(Provided material begins)

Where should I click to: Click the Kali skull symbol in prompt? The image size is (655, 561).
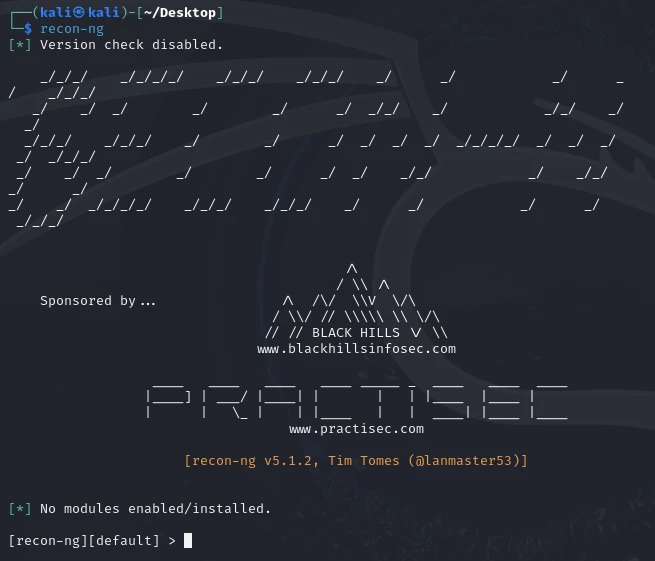(79, 13)
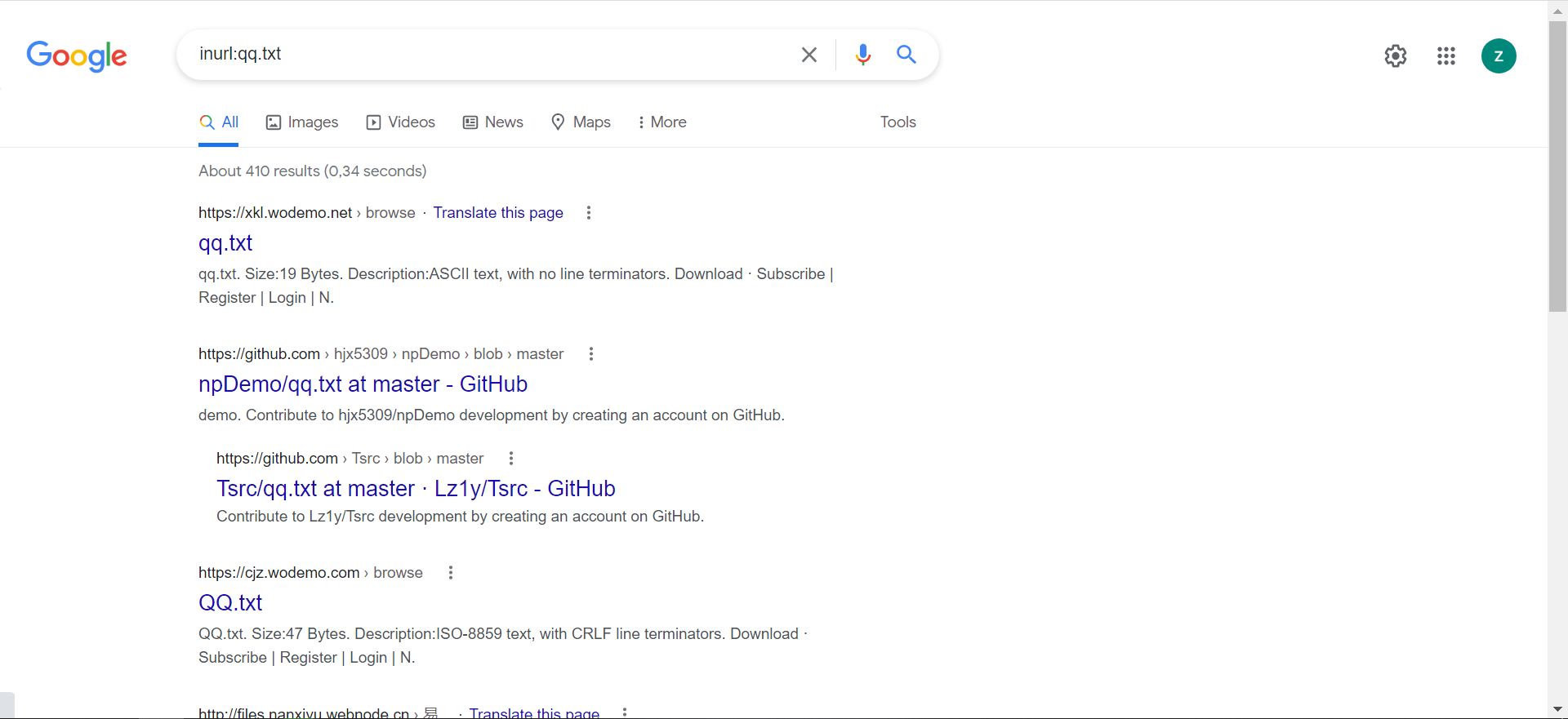Open the Maps tab
The width and height of the screenshot is (1568, 719).
(x=581, y=122)
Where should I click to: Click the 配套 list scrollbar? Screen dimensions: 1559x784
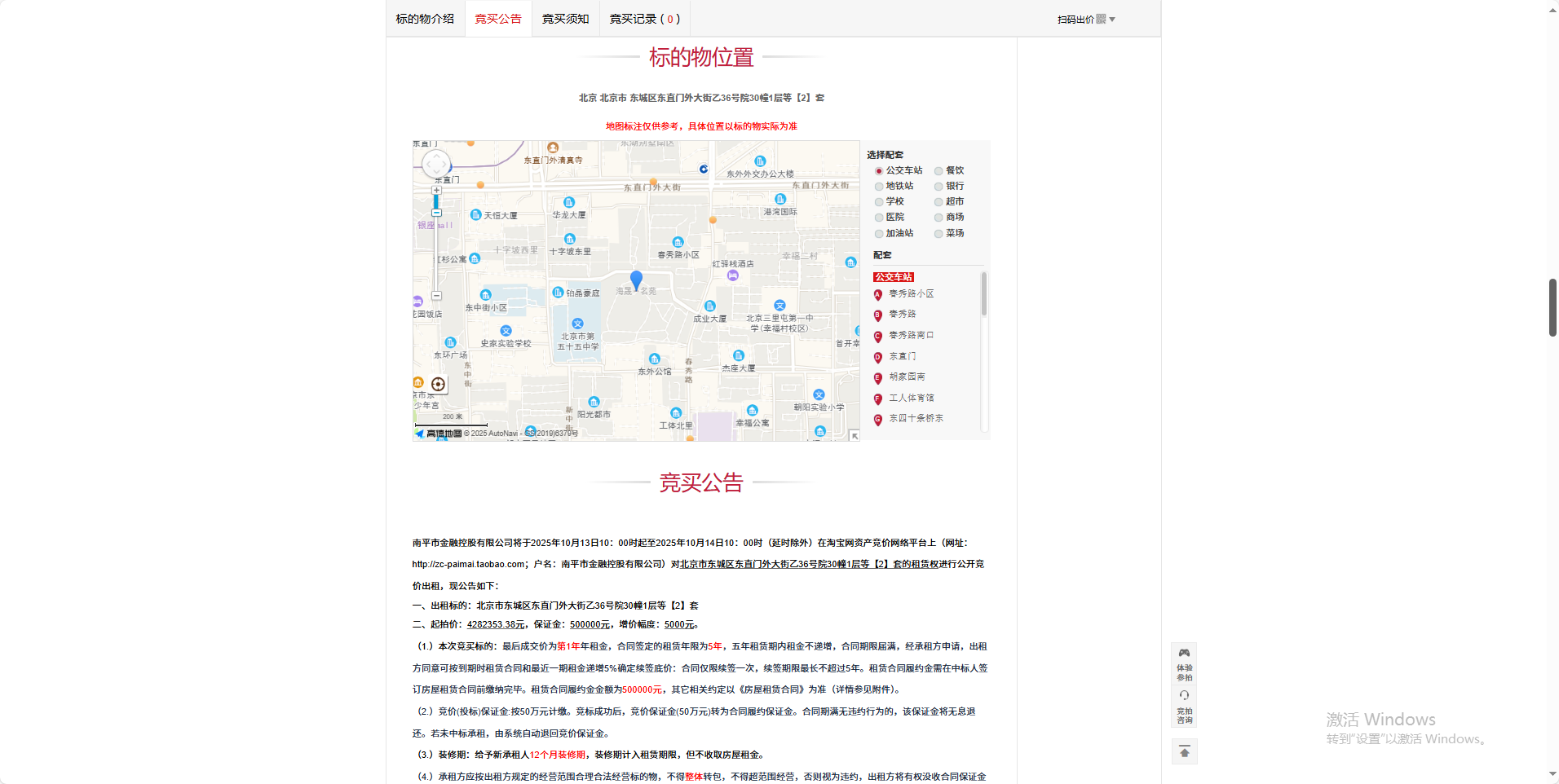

(Provided material ends)

Problem description —
From top to bottom, restate the records above exactly and omit every picture.

Output below —
Where should I click to: Click the Kali skull symbol in prompt? The image size is (655, 561).
(79, 13)
Open the Maps tab
The width and height of the screenshot is (1568, 719).
(x=581, y=122)
Where should I click to: Click the 配套 list scrollbar? Screen dimensions: 1559x784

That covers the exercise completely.